Collected data entries

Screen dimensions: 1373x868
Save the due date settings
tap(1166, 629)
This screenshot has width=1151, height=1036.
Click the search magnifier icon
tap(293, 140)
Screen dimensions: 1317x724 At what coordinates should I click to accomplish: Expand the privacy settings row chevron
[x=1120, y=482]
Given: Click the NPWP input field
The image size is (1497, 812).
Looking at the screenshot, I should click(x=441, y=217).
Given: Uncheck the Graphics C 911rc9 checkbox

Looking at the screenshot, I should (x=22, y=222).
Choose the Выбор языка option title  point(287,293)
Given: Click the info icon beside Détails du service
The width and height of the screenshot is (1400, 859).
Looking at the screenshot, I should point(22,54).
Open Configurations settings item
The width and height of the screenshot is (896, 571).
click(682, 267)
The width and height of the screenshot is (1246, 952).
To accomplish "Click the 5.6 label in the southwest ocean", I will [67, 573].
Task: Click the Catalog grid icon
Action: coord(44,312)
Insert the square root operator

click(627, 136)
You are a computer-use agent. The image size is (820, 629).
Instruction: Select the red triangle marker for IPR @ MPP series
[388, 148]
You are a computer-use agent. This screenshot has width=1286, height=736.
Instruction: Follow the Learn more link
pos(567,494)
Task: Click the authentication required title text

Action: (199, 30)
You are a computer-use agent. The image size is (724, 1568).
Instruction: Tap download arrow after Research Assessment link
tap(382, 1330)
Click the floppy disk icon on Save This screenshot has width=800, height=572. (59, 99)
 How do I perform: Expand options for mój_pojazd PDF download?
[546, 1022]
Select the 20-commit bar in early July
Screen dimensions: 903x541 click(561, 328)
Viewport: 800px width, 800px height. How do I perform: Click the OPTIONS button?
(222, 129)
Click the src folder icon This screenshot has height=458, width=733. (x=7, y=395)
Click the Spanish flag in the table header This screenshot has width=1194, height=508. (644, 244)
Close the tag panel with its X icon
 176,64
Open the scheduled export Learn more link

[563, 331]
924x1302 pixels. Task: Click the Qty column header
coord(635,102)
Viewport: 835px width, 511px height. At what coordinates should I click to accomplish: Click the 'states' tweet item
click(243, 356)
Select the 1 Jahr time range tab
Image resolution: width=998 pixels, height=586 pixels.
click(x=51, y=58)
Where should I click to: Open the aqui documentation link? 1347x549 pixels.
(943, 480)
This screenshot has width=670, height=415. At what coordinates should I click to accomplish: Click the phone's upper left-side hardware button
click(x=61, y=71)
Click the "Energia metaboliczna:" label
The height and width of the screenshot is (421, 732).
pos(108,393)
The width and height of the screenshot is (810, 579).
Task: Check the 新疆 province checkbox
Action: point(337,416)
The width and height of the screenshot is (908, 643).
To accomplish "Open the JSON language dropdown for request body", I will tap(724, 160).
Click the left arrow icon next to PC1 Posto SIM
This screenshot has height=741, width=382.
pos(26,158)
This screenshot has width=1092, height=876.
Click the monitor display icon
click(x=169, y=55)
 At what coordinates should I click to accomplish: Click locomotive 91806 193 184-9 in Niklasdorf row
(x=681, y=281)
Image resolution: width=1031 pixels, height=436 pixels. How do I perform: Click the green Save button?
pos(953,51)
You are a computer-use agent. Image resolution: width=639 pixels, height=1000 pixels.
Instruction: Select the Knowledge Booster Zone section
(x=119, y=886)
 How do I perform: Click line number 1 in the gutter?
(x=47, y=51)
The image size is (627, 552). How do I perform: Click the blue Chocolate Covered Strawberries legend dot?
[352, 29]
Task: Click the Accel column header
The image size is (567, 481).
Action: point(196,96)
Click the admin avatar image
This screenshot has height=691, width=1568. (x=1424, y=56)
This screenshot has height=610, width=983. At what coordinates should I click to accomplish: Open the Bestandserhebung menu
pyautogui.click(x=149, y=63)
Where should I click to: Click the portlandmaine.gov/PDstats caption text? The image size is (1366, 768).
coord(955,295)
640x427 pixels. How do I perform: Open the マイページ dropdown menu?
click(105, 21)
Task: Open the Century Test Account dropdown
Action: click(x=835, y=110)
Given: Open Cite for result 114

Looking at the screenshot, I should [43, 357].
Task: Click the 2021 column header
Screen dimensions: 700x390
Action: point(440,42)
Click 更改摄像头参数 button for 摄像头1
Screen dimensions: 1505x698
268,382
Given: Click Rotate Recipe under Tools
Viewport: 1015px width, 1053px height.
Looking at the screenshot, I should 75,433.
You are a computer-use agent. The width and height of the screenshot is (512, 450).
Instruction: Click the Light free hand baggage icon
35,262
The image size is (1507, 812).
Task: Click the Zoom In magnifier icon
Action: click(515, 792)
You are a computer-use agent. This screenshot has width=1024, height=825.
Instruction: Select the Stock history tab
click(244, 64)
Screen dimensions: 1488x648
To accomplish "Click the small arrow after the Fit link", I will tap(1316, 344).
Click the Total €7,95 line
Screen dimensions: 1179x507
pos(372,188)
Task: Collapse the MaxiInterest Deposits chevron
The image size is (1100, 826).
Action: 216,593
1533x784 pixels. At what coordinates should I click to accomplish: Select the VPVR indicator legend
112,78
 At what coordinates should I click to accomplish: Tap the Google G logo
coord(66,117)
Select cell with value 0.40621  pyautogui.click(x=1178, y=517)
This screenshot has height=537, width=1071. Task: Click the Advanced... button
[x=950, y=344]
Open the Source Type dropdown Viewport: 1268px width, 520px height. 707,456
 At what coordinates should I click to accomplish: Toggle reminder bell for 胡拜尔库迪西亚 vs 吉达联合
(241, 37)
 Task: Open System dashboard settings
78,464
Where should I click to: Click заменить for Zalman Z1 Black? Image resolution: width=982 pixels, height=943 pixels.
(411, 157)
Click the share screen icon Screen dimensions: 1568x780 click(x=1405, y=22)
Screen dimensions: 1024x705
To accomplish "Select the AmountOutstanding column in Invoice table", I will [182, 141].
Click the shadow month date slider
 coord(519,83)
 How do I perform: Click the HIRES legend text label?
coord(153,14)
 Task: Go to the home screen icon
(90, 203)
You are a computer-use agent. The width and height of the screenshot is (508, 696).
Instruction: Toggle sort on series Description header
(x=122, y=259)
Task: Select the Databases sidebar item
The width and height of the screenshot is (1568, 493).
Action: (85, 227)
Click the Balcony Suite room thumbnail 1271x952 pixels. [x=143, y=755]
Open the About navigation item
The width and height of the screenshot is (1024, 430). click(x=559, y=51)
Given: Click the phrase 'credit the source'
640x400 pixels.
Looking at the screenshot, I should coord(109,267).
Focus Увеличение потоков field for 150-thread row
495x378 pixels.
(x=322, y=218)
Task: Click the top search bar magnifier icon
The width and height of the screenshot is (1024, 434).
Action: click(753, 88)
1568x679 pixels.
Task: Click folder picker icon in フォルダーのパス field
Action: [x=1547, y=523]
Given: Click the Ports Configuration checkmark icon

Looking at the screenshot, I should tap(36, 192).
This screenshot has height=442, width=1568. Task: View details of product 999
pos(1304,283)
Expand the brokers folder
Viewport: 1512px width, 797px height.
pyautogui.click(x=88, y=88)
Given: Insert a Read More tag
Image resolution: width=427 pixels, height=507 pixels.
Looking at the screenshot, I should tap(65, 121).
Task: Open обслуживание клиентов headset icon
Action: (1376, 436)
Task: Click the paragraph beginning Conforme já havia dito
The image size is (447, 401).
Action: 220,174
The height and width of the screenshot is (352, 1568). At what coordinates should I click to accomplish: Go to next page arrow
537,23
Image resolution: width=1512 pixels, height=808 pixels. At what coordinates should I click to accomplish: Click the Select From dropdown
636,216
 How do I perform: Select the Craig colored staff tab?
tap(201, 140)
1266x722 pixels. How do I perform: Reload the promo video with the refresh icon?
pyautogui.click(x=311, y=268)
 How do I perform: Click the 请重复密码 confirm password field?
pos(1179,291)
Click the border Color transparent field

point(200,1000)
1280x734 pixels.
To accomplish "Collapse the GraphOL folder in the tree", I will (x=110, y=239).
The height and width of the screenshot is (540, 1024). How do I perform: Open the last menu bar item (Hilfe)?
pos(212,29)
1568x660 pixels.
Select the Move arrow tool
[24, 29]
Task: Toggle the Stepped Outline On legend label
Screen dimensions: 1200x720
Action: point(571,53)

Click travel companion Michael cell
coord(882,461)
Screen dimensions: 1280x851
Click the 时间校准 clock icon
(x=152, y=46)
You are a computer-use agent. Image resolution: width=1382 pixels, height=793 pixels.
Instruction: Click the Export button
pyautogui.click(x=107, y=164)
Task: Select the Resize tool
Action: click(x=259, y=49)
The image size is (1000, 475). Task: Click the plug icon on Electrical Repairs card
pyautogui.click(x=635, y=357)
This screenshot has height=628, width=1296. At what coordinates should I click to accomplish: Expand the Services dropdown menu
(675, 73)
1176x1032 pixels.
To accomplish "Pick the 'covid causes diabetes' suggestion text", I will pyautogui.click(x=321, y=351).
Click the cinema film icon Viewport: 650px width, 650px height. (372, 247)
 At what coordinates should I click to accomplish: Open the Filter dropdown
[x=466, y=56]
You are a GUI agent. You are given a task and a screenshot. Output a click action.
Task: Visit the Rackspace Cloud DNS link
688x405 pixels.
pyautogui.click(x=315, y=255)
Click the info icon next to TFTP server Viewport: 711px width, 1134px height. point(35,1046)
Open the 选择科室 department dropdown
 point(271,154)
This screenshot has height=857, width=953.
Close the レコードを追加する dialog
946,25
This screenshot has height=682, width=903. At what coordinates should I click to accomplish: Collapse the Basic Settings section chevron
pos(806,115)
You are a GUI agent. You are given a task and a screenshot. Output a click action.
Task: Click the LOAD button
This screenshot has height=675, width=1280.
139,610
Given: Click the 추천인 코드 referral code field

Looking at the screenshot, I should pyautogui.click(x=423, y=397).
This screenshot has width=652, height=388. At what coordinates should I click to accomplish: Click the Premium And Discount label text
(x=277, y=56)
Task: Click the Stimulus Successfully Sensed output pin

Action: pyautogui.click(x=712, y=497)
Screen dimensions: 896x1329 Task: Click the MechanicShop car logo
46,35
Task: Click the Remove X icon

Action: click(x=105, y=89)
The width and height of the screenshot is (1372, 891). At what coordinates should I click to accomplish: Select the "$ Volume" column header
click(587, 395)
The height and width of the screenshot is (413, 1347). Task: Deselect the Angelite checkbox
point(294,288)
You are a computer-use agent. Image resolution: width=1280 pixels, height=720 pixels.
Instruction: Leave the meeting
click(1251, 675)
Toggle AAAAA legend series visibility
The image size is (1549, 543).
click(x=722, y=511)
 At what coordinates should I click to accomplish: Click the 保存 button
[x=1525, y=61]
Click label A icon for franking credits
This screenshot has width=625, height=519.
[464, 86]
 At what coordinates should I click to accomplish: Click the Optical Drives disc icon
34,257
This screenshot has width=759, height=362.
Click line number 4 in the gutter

• REQUIRED ACTION
What is needed is a single figure, the number of lines in the entries above that contain "info".

• EXERCISE OUTPUT
2